Культура «серебряного века», признавая демократизацию имманентно (и воспользовавшись ею в полном объеме), трансцендентно против «нового порядка» сразу же и взбунтовалась, начала создавать еще более замкнутую, чем в недавние времена, систему духовных ценностей искусства — искусства, хотя и не желающего уходить от демократии, так зато устраняющегося в ее рассеянном свете от жизни в целом, от простоты и теплоты органического бытия. Возникает новое — и мучительное — элитарное сознание, попытка культурного творчества, отбрасывающего установления реальной жизни с ее реальным иерархическим строем ради ценностей неосязаемых, зато «реальнейших».
Культура «серебряного века» антиномична по природе: борясь за свою свободу и всячески поддерживая свободы гражданские, культура эта также борется за свой эзотеризм, а тем самым за возможность быть репрессивной по отношению к профанному окружению. Она и приобретает это репрессивное (в духовном, разумеется, плане) элитарное качество, следствие ее изначальной революционности. Что и заставляет ее вновь оказаться в оппозиции к внешнему миру, как только сам этот мир становится репрессивным, то есть восстанавливает (в России — с приходом к власти большевиков) иерархическую, подавляющую свободу структуру общества.
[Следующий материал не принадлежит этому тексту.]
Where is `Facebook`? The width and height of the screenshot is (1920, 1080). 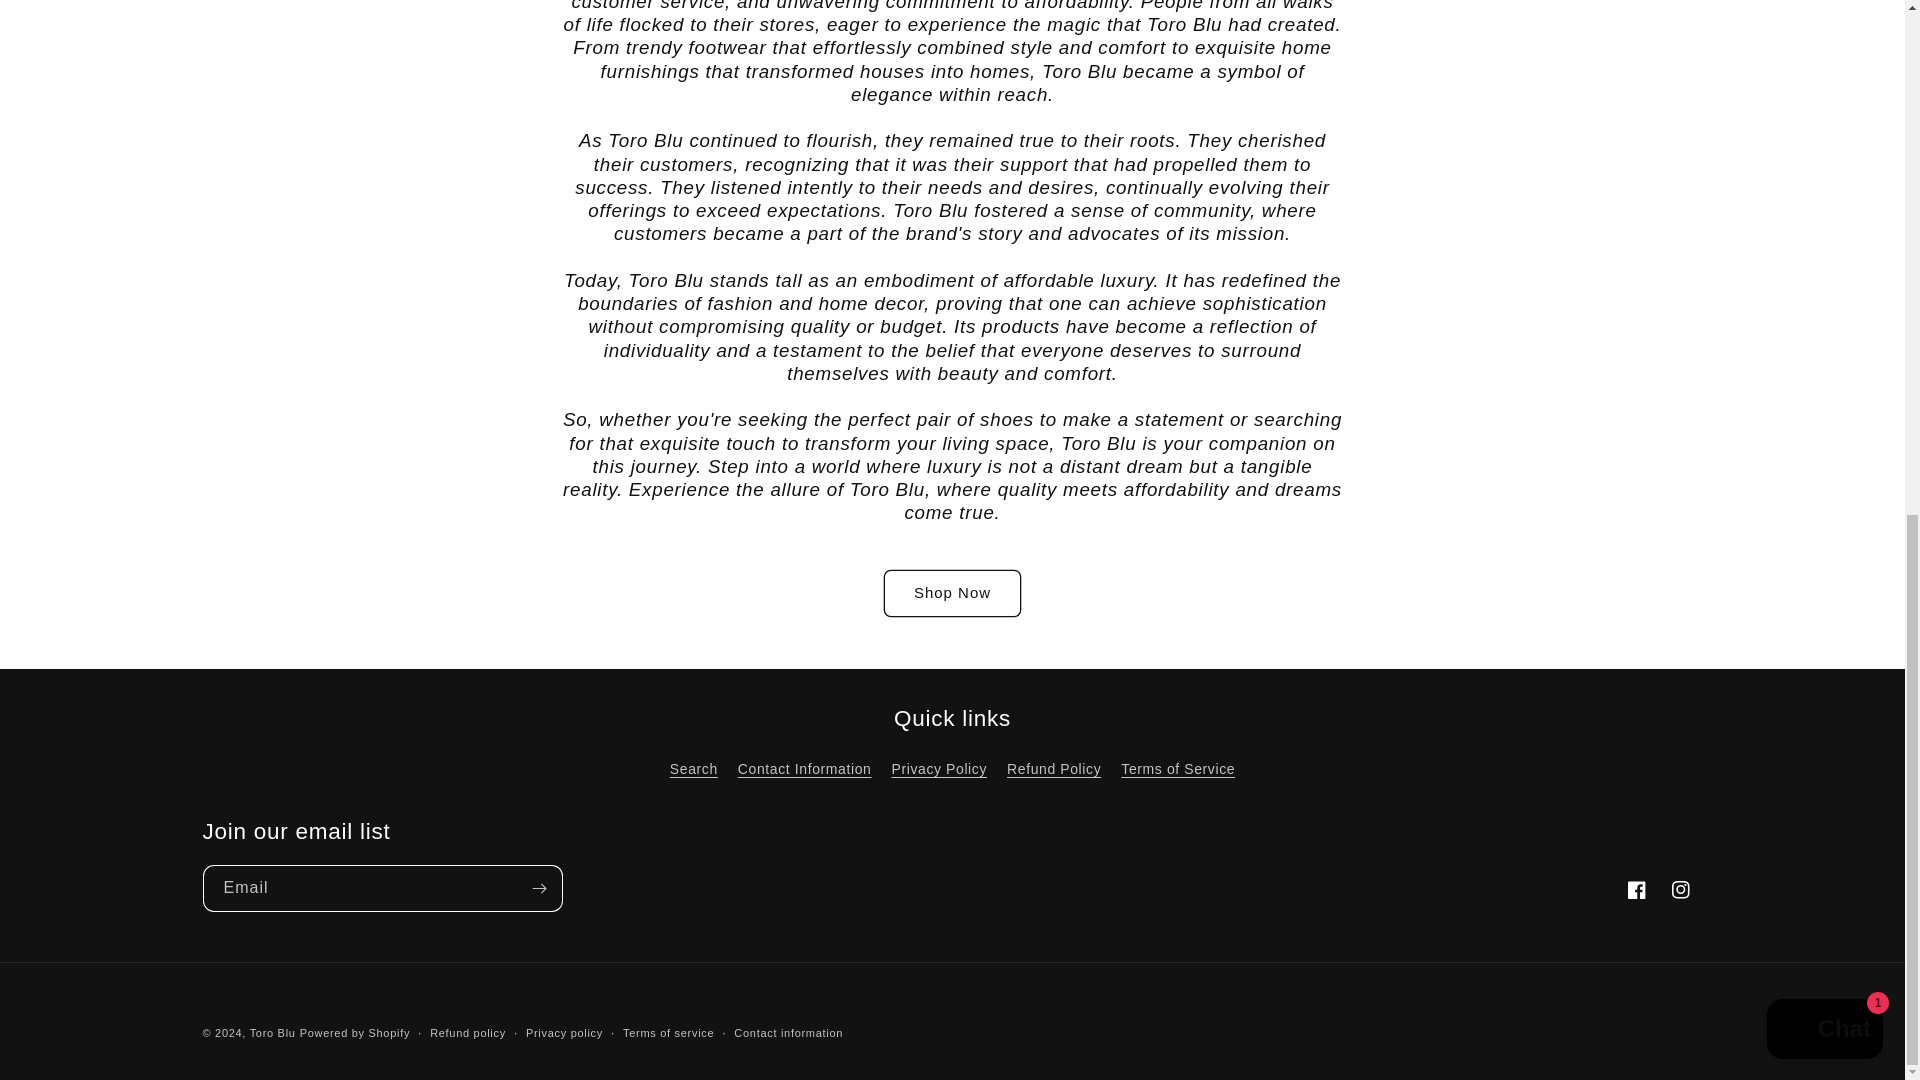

Подчиниться ей или ее принять — значило погибнуть.
Такие люди, как Блок, любили гибель «искони», потому что мыслили себя последними в ряду . Слишком поздно они увидели: большевики считают последними не себя, а других.
Очень важно уловить достаточно обособленный, сепаратный характер существования культуры, последним поэтом которой мыслил себя в эмиграции Георгий Иванов.
Повторю: являясь детищем общемирового процесса демократизации и признавая в социальном плане естественную необходимость и неизбежность этого процесса, в духовном отношении культура «серебряного века» противилась ему.
«Несмотря на демократические и социалистические устремления в политике, — писал Федор Степун, — культура жила своей интимной аристократической жизнью…»
Теоретически и символизм, и акмеизм, и футуризм создавали новую, захваченную бытием модель жизни—культуры, чаяли, по словам Вячеслава Иванова, «связи свободного соподчинения» во всех родах искусств, воплощения мифа как осуществленного «Fiat» — «Да будет!..».
Трагический парадокс этой культуры в том, что она же свидетельствовала о погружении века во тьму. Все нездешние порывания и стремления притуплялись, по выражению Александра Блока, «болезнью века, начинающимся fin de siecle». Прямее говоря — чувством и приятием гибели.
Самонадеянное «Да будет!..» вывело не к свету, а к закату, к возмездию: «…мировой водоворот засасывает в свою воронку почти всего человека; от личности почти вовсе не остается следа, сама она, если остается еще существовать, становится неузнаваемой, обезображенной, искалеченной. Был человек — и не стало человека, осталась дрянная вялая плоть и тлеющая душонка».
Эти слова Блок обращал и к себе.
Неоспоримая доблесть Георгия Иванова состоит в том, что он эту правду признал сполна, а признав, не отказался от «дрянной» личины, сумел извлечь из «тлеющей душонки» череду надмирных гармонических созвучий.
Подобные переживания неординарны и на самом деле эзотеричны. Но как раз благодаря своей эзотеричности культура «серебряною века» уцелела до наших дней и на наших глазах, понятая как единое метафизическое целое, приобрела все черты того самого, берущего дыхание у мировой культуры и открытого проблемам современности большого стиля , по которому тосковала. Ни символизм, ни акмеизм, ни футуризм, взятые порознь, на такую высоту претендовать не могут.